A militant group of tenants in Harvard's 60-unit Craigie Arms apartment complex had agreed to drop a multi-million dollar suit against the University, Harvard, in return, had agreed to make provisions in a renovated Craigie Arms for some low-and moderate-income tenants.

But now those same administrators at Harvard Real Estate (HRE) aren't boasting about their new image anymore.

As the Cambridge Rent Control Board prepares to decide later this month whether to approve the University's planned conversion of Craigie Arms to mostly luxury housing. Harvard has come under some of the strongest criticism it has seen in a decade. And the occasion affords the rent control board its best chance yet to convert that criticism to actual investigation.

For the past four years, tenants in Harvard-owned buildings have complained bitterly about "heavy-handed" and "union-busting" tactics on the part of the University. And earlier this month a Cambridge hearing examiner, charged with reviewing testimony and making recommendations to the rent control board in the Craigie Arms case, echoed the sentiments of those tenants.

He characterized Harvard as a self-interested, greedy, and shameful business enterprise, far less concerned than most other landlords with tenants' living conditions.

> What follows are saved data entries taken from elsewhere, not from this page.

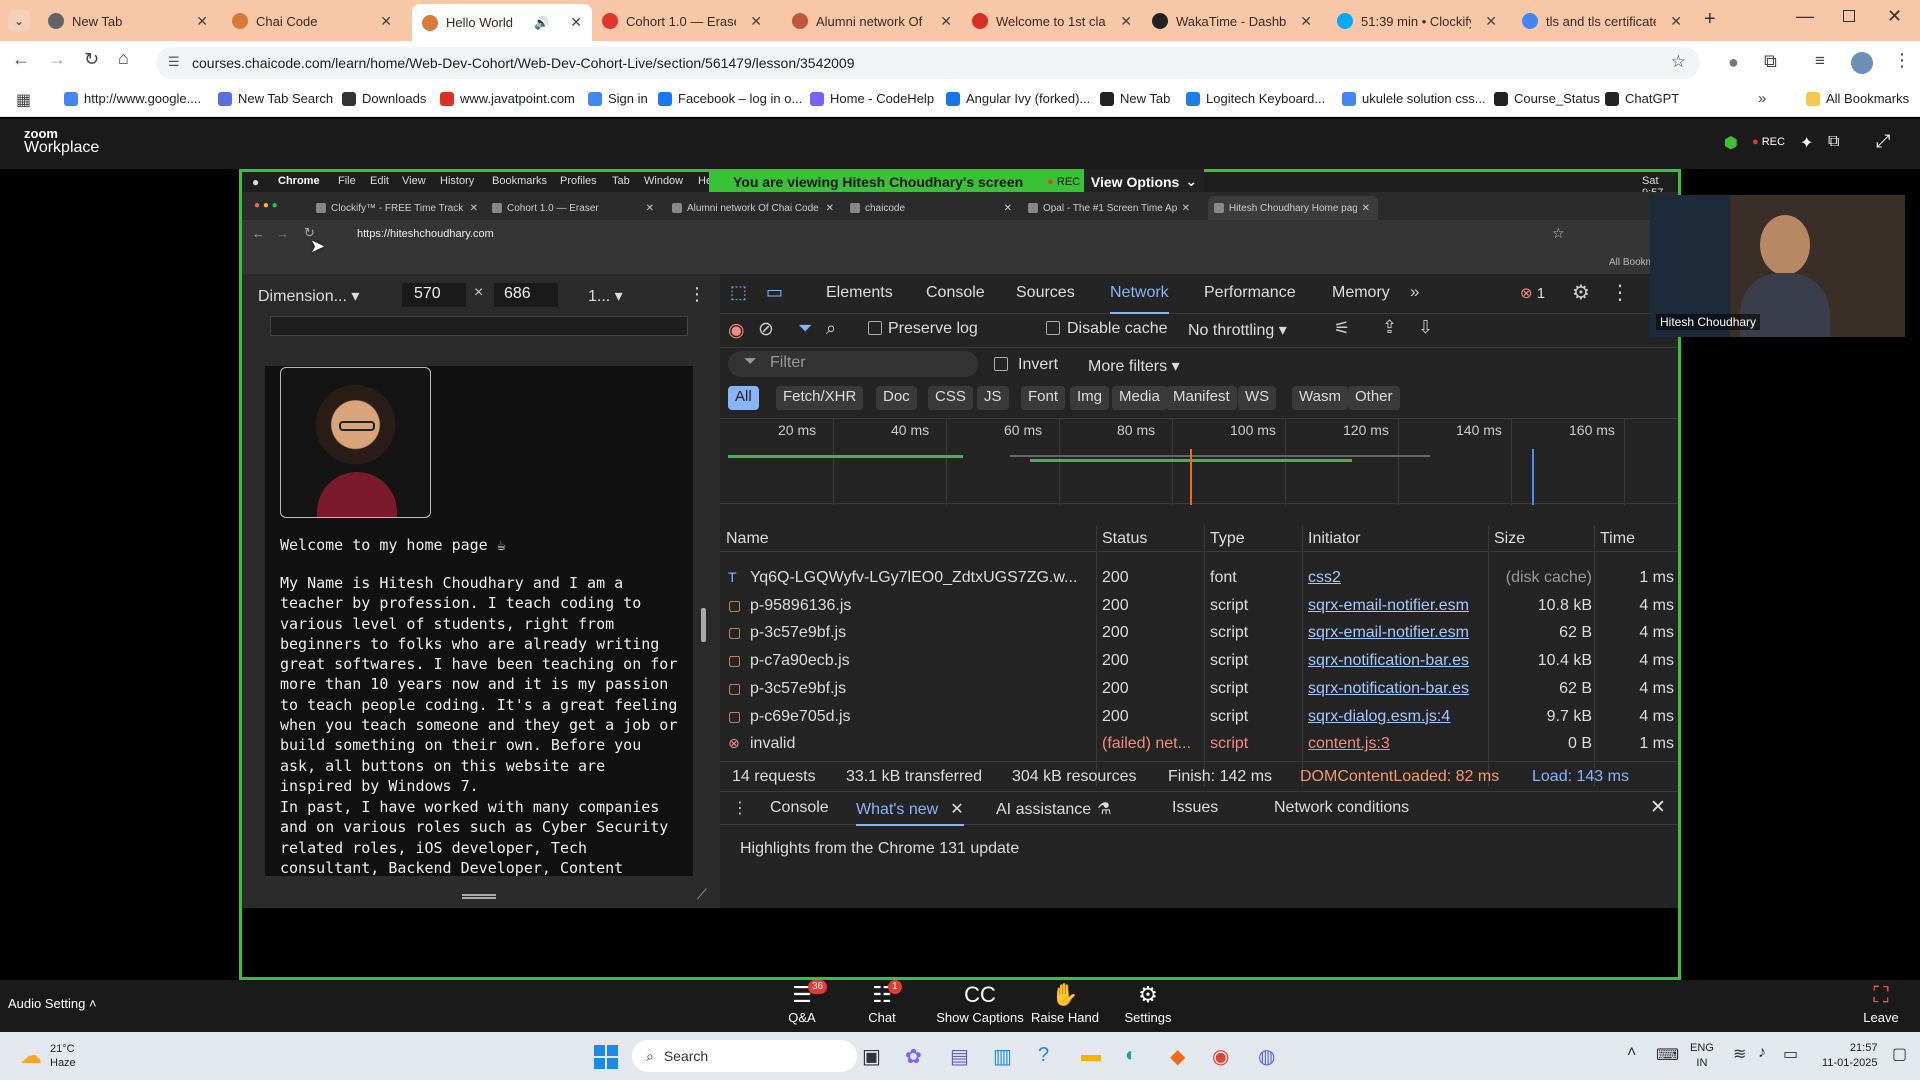 This screenshot has height=1080, width=1920. I want to click on task-view-icon: ▣, so click(872, 1056).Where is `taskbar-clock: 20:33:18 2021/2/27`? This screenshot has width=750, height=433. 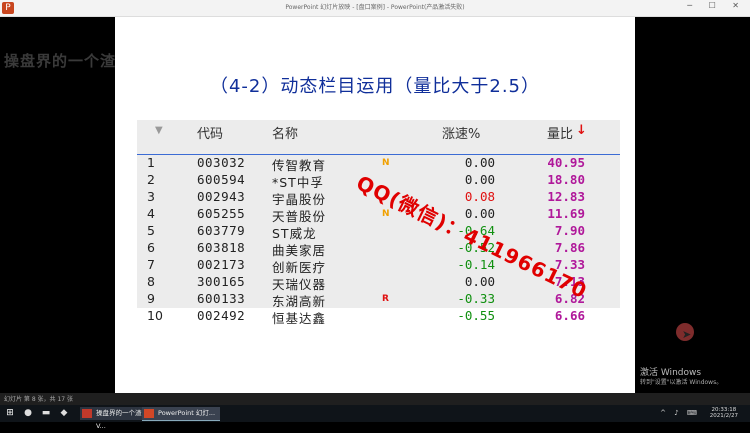 taskbar-clock: 20:33:18 2021/2/27 is located at coordinates (724, 413).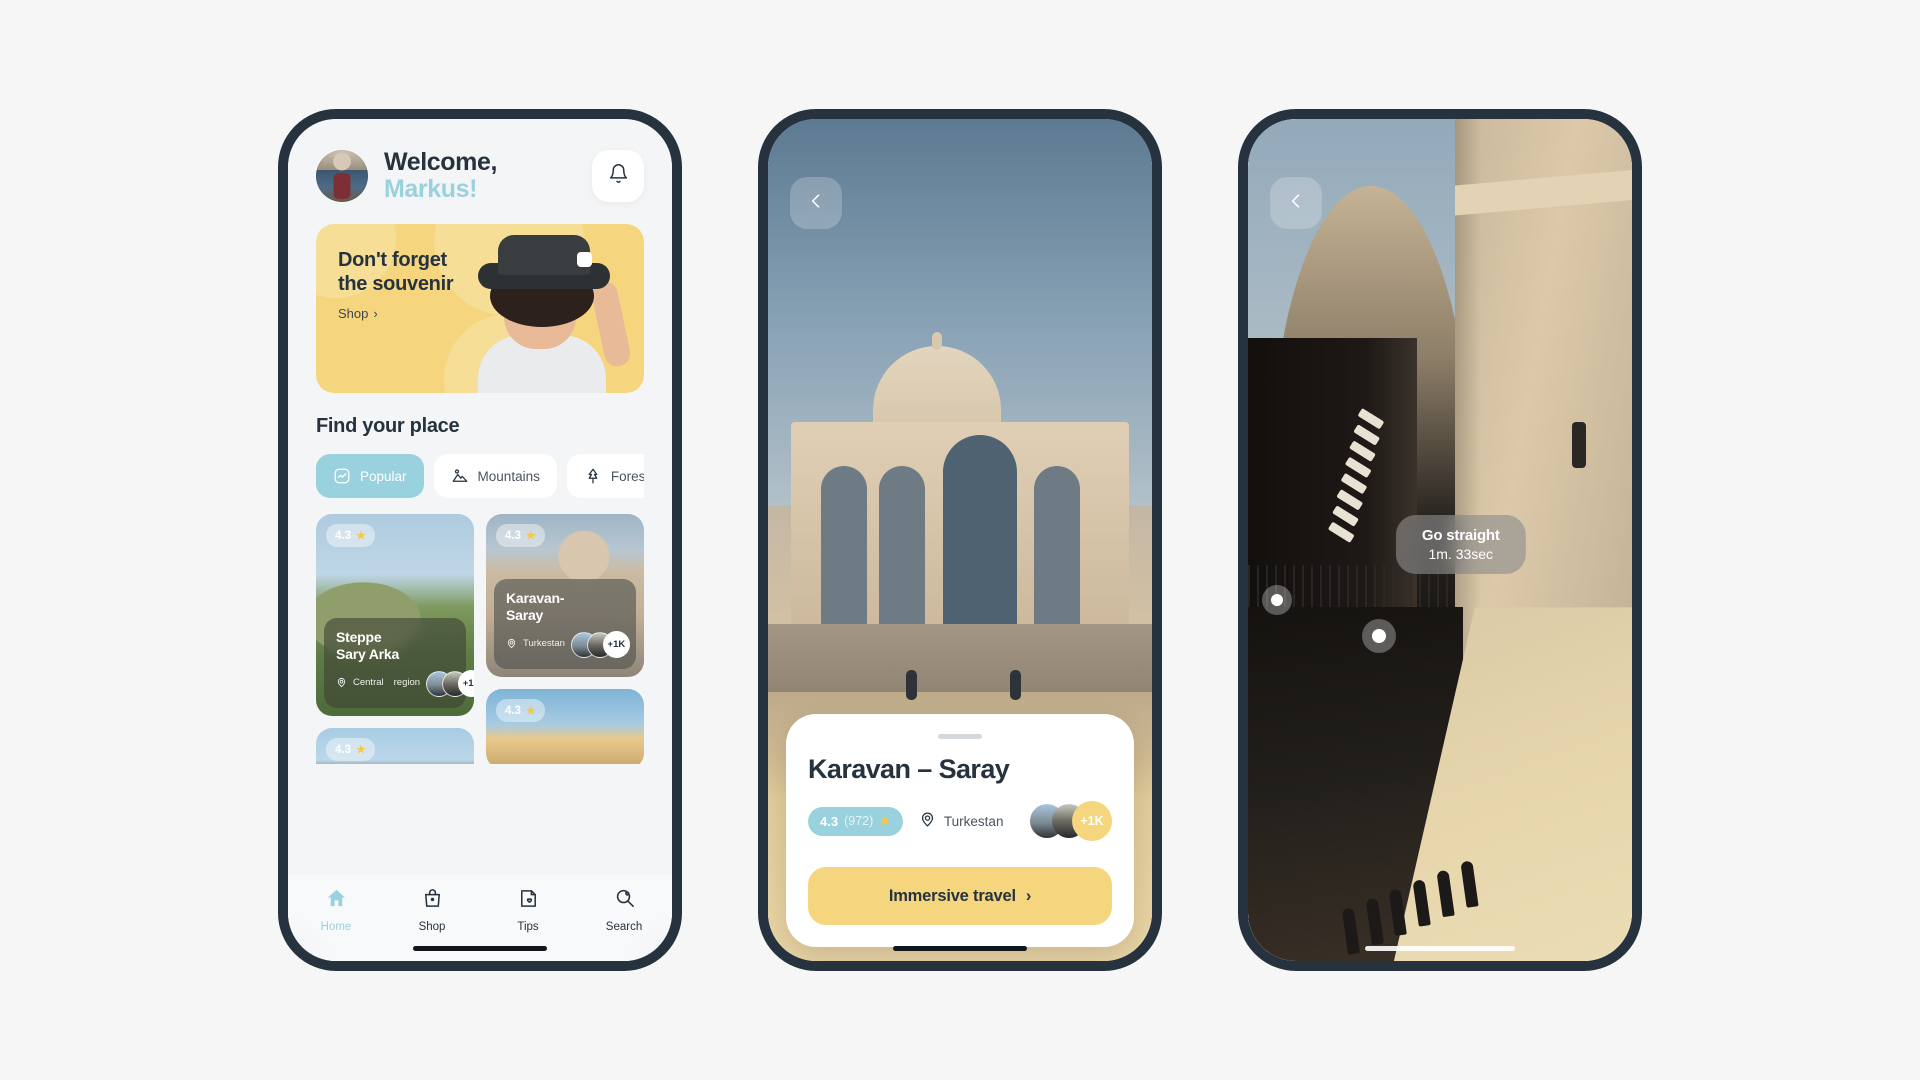  What do you see at coordinates (432, 901) in the screenshot?
I see `bag-icon` at bounding box center [432, 901].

Harvard as the largest residential landlord in Cambridge, affects not only tenants in individual buildings but "the city as a whole" by its actions, hearing examiner James Packer stated

Tenants who have witnessed Harvard Real Estate send a spy to their organizing meeting, assemble an enemies list, respond incorrectly on state tax forms, award huge pay increases to top administrators while increasing rents, and ignore a tenants union request for recognition were gratified but not surprised by Packer's report.

They probably would be no more surprised to learn that an attorney for HRE has called much of Packer's report "beside the point." For Harvard Real Estate, tenants complaints have for too long been beside the point.

Later this month, the rent control board will have the opportunity to require that, while converting Craigie Arms, Harvard make concessions toward low-and-moderate-income tenants.

The board should seize that opportunity and insist that chief among these concessions be an intensive review of Harvard Real Estate--its management, personnel and its conduct--carried out by members of an independent branch of the University, preferably special assistants to President Bok.

The review would allow tenants, city officials, and most importantly, high-level Harvard administrators themselves to devise reforms in the office of HRE, which currently operates as a quasi-independent branch of the University.

It might also serve to restore confidence in the University's moral character and its desire to avoid exploitation of Cambridge residents.